Une réforme asphyxiée

La nouvelle mouture de la taxe carbone s’enlise dans les complications. Sera-t-elle abandonnée ?

Patrick Piro  • 28 janvier 2010 abonné·es

Peut-on rapiécer une passoire ? C’est l’exercice auquel a tenté de se livrer le ministre de l’Écologie, Jean-Louis Borloo, en présentant la semaine dernière une version bricolée de la taxe carbone retoquée en décembre par le Conseil constitutionnel car elle était inégalitaire. Modification majeure du texte : les 1 018 plus gros émetteurs industriels de gaz, précédemment exonérés parce qu’ils sont soumis au système européen de quotas d’émissions de CO2, devront désormais payer.

C’est ainsi près de 70 % des émissions qui seront taxées, contre moins de 50 %. Mais rien n’indique que le gain environnemental sera en proportion. En effet, le ministre aimerait que les secteurs « sensibles » profitent de « dispositifs spécifiques » afin de « préserver leur compétitivité » vis-à-vis de la concurrence européenne.

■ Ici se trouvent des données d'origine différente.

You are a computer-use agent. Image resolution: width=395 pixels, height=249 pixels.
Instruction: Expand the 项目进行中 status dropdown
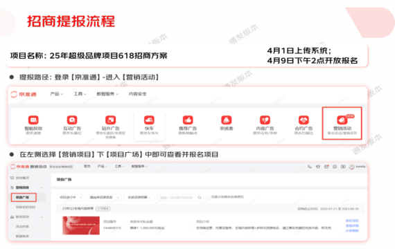(x=70, y=197)
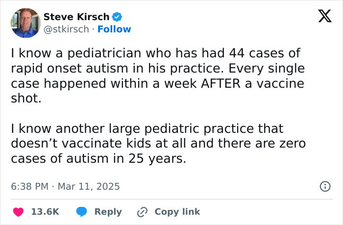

Grâce à un crédit d’impôt ou à un système de bonus-malus pour les entreprises qui engageront des investissements « verts ». Et tout serait à revoir dès 2013, puisque certains de ces gros industriels devront acheter leurs quotas… Par ailleurs, l’agriculture, la pêche ou les transports de marchandises restent exonérés, tout comme la production d’électricité. Et rien ne change non plus pour les particuliers : ils contribueront tous, à raison de 17 euros par tonne de CO2 émise, prélèvement plus ou mois compensé par un crédit d’impôt. Dans un communiqué, la députée Martine Billard, ex-Verte ralliée au Parti de gauche, relève que les plus démunis vont donc continuer « à payer pour des dépenses contraintes – logement, transports –, sans que la collectivité n’offre d’alternatives à travers une planification écologique d’ensemble – isolation des bâtiments, urbanisme compact et dense, développement du ferroutage et des réseaux de transports publics ».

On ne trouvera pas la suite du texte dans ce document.